Perhaps that is why the Church has us read this particular
Gospel on the same Sunday as we read Paul's letter on Charity. A
careful reading of the Gospels reveals that our Lord's statement
today, that “He shall be delivered to the Gentiles, and
shall be mocked, and scourged, and spit upon; and after they have
scourged Him, they will put Him to death; and the third day He shall
rise again” is the third time that He made this prediction
to His Apostles.
Our Lord was not the unwitting or unwilling
victim of being in the wrong time or place—He was born into
this world, precisely with the plan of dying for our sins. Now,
as the Gospel says, the Apostles “understood none of these
things.” That is not surprising, for none of us is used
to hearing someone speak enthusiastically about his impending death!

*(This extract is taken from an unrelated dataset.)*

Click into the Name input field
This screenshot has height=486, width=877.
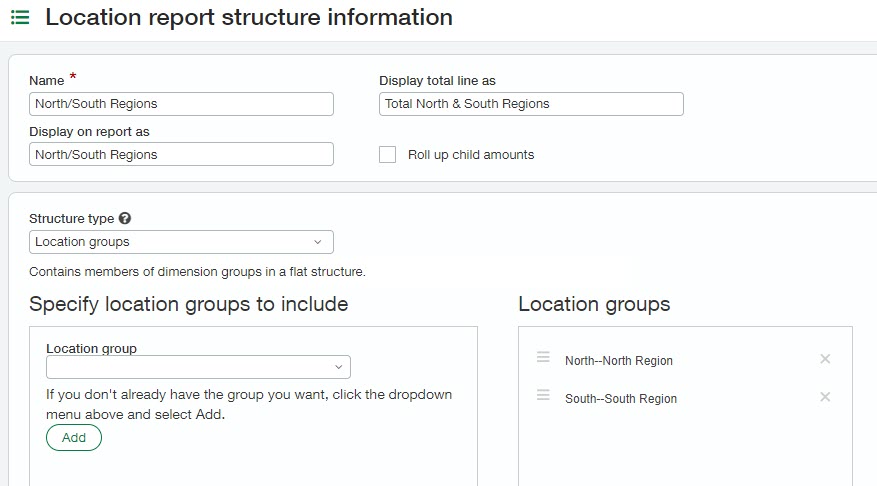[x=181, y=104]
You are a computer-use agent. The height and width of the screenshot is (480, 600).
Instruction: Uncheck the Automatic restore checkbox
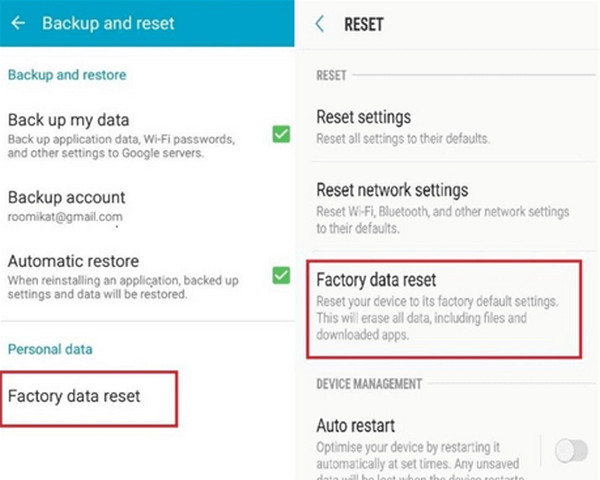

Indeed, in Saint Matthew's Gospel, Peter tries to convince our
Lord not to go to Jerusalem, so that these things might not happen.
But
we have the benefit of retrospect. We can read the New
Testament accounts and learn how things turned out. The
Crucifixion was surely painful, the tomb was surely dark and cold,
but our Lord rose from the dead on the third day, as He predicted in
today's Gospel. More to the point, in His death and
resurrection, He conquered sin and death, so that we may spend
eternity in loving the God who Loves us. “Greater love
than this no man hath, that a man lay down his life for his
friends.”
Our Faith and our Charity can be augmented by this tangible
knowledge of history.
The
blind man in the Gospel should remind us of ourselves. Our
sight is very poor—we see God only as we would see through a
darkened glass. But the blind man acknowledged Jesus as the
Messias, the “Son of David” and asked “Son of
David have mercy on me.... Lord that I may see.” And
Jesus said to him: “Receive thy sight; thy faith hath made
thee whole.” And, lo, and behold, the man stood there
seeing Jesus face to face.
We
start Lent in just a few days. Perhaps we should keep the blind
man in mind for the forty days: “Lord that I may see”
Lord that in seeing I may believe, and that in believing I may
love. For “now we see as through a darkened glass”;
O Lord that I may see Thee then face to face.